Post date: Sep 10, 2012 4:13:08 AM

tl;dr: Bloody stupid secondary blades were sticking (very very slightly) open and causing much hilarity.

I've been chasing my tail on a wide variety of ignition and carb problems, basically with the result of the car running very poorly. The main thing I saw was intermittent spark, usually on #7, #5, maybe one or two on the right bank, when running the new dizzy. Yet it seemed to run pretty well with the old dizzy and coil, right?

So I left in the old and started working on the carb. The air bleeds are now down at 0.070", idles at 1,000 in neutral and 700 in gear, pulls 14" vac. Still more to gain. Total timing advance is about 36deg@idle with the vacuum on manifold. Might still need some more.

On a lark, I put in the new dizzy and old coil, and it seemed to run really well. What the heck, right? So I figure, ah-ha!, must be the new coil!

Meanwhile, the brake master took a complete dump. So I haul down to the Forest OReilly to get a new master, and get a MSD Blaster 2 coil figuring the ubiquitous coil would be a good step up from the who-knows-what that I have now.

Put in the coil, it fires up and is running pretty good.

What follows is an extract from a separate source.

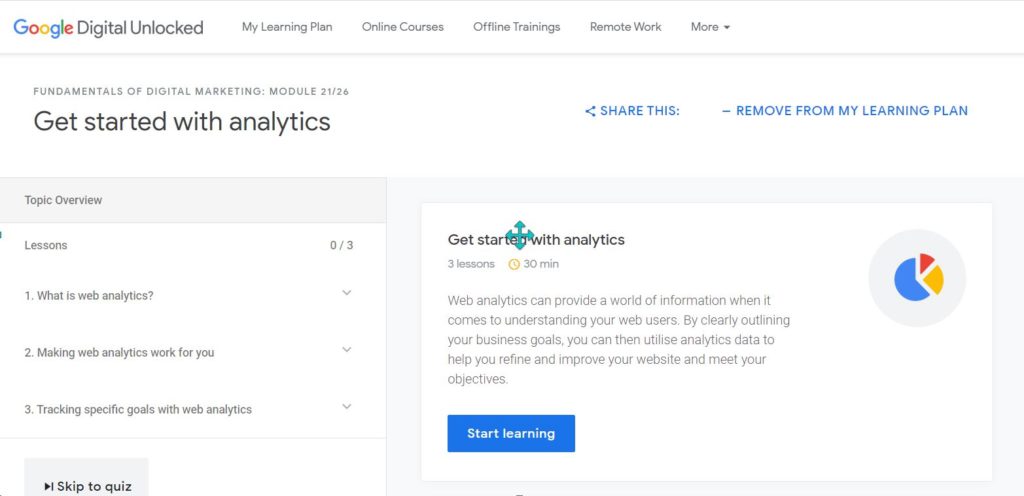The height and width of the screenshot is (496, 1024).
Task: Select Remote Work navigation item
Action: pyautogui.click(x=625, y=27)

Go out for a spin, and after a few minutes, it suddenly is idling terribly, bucking like a bronco, just all messed up. Come home, yell some cuss words, put in the old dizzy, it's running fine!

Go out for another drive, then it starts messing up again! The O2 sensor swings dramatically rich. I pull over to see if it's dumping gas straight in the intake, and note a whole lot of smoke out the tail pipes. Appears white. Get it home, and it's smoking like crazy, starts looking blue.

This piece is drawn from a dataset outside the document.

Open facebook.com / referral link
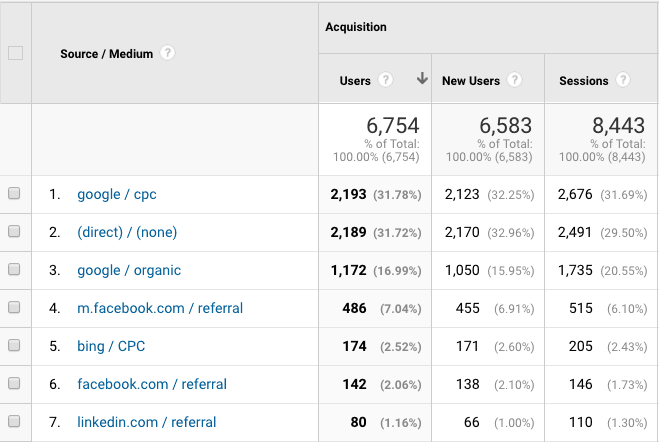pos(152,384)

I'm thinking the worst at this point.

Pull the plugs, and they are *black* with carbon, not oil. Take a look at the carb, tap the secondaries, and they close.

Hm.

Get some new plugs, unhook the secondaries, and it's running great!

Swap back in the new dizzy, it's running great!

Just shoot me.

My only guess is the new dizzy is more sensitive to fouled plugs, and the new coil makes it even more so. Who knows why. Seems like a hotter spark would be less vulnerable, but there it is. It has the blaster 2 in right now, I'll switch back to the FlameThrower HC and see what happens. At least switching coils is much faster than switching distributors.

Fun note: the 403 running on two barrels is about as fast as my Lincoln LS. This car will be a lot of fun.

I moved down two steps in main jets, so it's 71 and 50B rods now. Still *very* rich, cruising around 12:1. Total ignition timing is 36deg, base at 24deg, vacuum pulls in another 12 or so. I put my fancy APT a turn or two richer than stock, so probably time to start bringing that down. All the tuning guides say to start with rods and jets about 30thou difference. Clearly that just doesn't work with Olds.

In other news, the quad gauge had to go back to New Vintage again. Their quick fix for the needles hitting the standoffs didn't work too well. While I was at it, I did a test wire of the speedo, hooked the sender up to a drill and took a "spin".

Chuckle chuckle.

I really want to have the 255k miles on the clock, so I wired up a quick 555 circuit to feed a square wave to the gauge. It runs about 100 miles per minute which appears to be as fast as the gauge can latch on the signal. At that rate, it's roughly 48 hours to 255k. Not bad to catch up on 41 years!